[llvm] c1aa89e - [NVPTX] prefetch.tensormap pattern rewriter fix (#159253)
via llvm-commits
llvm-commits at lists.llvm.org
Wed Sep 24 02:59:45 PDT 2025
Author: Abhilash Majumder
Date: 2025-09-24T15:29:41+05:30
New Revision: c1aa89ef9be2af6599a7a280fe6de646c2a5ca4a
URL: https://github.com/llvm/llvm-project/commit/c1aa89ef9be2af6599a7a280fe6de646c2a5ca4a
DIFF: https://github.com/llvm/llvm-project/commit/c1aa89ef9be2af6599a7a280fe6de646c2a5ca4a.diff
LOG: [NVPTX] prefetch.tensormap pattern rewriter fix (#159253)

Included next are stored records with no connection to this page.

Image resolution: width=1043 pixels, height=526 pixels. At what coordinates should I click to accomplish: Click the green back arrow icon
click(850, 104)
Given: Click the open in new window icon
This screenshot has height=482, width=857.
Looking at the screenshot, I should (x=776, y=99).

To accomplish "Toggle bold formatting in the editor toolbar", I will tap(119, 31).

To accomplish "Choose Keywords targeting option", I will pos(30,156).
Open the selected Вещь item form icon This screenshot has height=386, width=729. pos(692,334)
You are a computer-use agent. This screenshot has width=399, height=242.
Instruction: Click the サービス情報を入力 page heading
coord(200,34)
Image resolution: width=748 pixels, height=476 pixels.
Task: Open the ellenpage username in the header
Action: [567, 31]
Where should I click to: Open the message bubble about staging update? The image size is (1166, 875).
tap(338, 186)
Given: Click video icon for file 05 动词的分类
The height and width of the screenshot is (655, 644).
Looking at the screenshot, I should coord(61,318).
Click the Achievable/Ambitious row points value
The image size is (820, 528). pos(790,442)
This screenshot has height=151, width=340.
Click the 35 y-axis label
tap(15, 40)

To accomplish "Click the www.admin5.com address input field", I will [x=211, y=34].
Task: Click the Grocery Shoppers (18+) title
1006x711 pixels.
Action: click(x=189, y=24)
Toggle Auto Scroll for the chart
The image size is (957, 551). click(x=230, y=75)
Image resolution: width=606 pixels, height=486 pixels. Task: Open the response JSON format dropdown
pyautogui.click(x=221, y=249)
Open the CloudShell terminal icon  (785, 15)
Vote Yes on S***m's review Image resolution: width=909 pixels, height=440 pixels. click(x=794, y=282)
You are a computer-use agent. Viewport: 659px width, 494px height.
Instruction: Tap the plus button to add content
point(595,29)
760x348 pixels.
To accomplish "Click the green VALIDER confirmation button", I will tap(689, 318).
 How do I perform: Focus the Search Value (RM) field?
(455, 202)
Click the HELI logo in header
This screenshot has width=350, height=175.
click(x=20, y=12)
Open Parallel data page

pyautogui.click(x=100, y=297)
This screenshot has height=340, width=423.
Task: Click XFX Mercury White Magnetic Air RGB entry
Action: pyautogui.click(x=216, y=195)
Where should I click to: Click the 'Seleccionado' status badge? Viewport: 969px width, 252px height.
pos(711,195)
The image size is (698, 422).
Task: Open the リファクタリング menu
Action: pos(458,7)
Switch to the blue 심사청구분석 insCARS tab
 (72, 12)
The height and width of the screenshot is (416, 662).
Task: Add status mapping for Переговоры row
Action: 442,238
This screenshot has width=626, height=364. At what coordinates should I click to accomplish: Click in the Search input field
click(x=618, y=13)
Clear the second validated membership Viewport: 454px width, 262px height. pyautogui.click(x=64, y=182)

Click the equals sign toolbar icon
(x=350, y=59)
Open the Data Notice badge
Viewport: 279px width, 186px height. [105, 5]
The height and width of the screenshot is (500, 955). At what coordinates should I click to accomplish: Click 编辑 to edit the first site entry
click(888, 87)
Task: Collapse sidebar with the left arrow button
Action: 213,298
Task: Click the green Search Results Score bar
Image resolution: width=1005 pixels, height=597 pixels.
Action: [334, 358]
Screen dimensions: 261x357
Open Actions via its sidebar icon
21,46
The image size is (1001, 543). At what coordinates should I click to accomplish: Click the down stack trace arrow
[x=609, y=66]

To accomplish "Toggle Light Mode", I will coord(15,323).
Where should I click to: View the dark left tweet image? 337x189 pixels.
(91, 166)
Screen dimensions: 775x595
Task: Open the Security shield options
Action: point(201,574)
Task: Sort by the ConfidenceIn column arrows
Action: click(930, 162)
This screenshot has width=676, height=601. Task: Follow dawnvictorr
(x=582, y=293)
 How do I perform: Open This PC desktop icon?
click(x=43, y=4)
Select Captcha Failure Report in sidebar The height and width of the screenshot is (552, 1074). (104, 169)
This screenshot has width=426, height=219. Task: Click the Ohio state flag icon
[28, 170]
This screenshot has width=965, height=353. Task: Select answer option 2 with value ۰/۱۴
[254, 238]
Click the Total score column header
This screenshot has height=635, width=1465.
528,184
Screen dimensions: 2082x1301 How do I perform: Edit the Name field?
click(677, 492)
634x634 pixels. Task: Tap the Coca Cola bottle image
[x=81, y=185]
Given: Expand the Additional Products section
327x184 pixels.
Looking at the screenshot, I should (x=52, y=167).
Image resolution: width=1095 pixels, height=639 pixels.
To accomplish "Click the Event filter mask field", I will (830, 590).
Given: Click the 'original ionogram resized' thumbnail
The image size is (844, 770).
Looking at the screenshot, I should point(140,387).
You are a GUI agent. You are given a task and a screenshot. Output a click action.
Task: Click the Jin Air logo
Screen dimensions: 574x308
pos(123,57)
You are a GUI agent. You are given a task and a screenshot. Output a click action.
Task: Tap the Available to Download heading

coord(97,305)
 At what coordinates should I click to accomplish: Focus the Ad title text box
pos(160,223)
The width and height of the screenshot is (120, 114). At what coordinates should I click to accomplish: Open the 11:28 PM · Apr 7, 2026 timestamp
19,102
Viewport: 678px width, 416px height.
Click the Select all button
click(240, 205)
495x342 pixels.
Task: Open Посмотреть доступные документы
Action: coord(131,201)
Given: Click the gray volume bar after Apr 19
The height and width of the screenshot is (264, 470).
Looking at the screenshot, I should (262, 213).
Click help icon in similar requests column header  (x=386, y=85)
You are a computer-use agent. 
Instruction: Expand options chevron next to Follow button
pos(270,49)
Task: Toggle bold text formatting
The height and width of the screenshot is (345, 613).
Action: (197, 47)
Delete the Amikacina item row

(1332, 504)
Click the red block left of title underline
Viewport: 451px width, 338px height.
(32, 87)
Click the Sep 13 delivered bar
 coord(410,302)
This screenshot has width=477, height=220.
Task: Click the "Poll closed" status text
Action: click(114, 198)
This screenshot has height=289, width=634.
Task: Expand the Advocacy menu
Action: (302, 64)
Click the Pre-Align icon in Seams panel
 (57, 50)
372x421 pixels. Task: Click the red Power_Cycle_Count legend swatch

Context: Highlighted from #156830 , this is an Isel lowering issue in
the NVPTX backend for prefetch.tensormap intrinsic.
It is caused by unchecked pattern rewrite during infer-address-space
pass.
This intrinsic is valid only for const, param and generic
address-spaces.
Any other address space is invalid. Currently, this intrinsic gets
falsely
re-written to target AS(1), when the pointer-argument of the intrinsic
comes as an argument of a kernel function.
So, this patch adds a check on the correct address-spaces
before re-writing them.
cc @durga4github
FYI: @Wolfram70 @rupprecht @castigli
Added:
Modified:
llvm/lib/Target/NVPTX/NVPTXTargetTransformInfo.cpp
llvm/test/CodeGen/NVPTX/prefetch-inferas-test.ll
llvm/test/CodeGen/NVPTX/prefetch.ll
Removed:
################################################################################
diff --git a/llvm/lib/Target/NVPTX/NVPTXTargetTransformInfo.cpp b/llvm/lib/Target/NVPTX/NVPTXTargetTransformInfo.cpp
index f4f89613b358d..b5bf72e45038a 100644
--- a/llvm/lib/Target/NVPTX/NVPTXTargetTransformInfo.cpp
+++ b/llvm/lib/Target/NVPTX/NVPTXTargetTransformInfo.cpp
@@ -590,8 +590,12 @@ Value *NVPTXTTIImpl::rewriteIntrinsicWithAddressSpace(IntrinsicInst *II,
}
case Intrinsic::nvvm_prefetch_tensormap: {
IRBuilder<> Builder(II);
- return Builder.CreateUnaryIntrinsic(Intrinsic::nvvm_prefetch_tensormap,
- NewV);
+ const unsigned NewAS = NewV->getType()->getPointerAddressSpace();
+ if (NewAS == NVPTXAS::ADDRESS_SPACE_CONST ||
+ NewAS == NVPTXAS::ADDRESS_SPACE_PARAM)
+ return Builder.CreateUnaryIntrinsic(Intrinsic::nvvm_prefetch_tensormap,
+ NewV);
+ return nullptr;
}
}
return nullptr;
diff --git a/llvm/test/CodeGen/NVPTX/prefetch-inferas-test.ll b/llvm/test/CodeGen/NVPTX/prefetch-inferas-test.ll
index bc67471209bf8..32b55a38e55ef 100644
--- a/llvm/test/CodeGen/NVPTX/prefetch-inferas-test.ll
+++ b/llvm/test/CodeGen/NVPTX/prefetch-inferas-test.ll
@@ -11,7 +11,6 @@ target triple = "nvptx64-unknown-unknown"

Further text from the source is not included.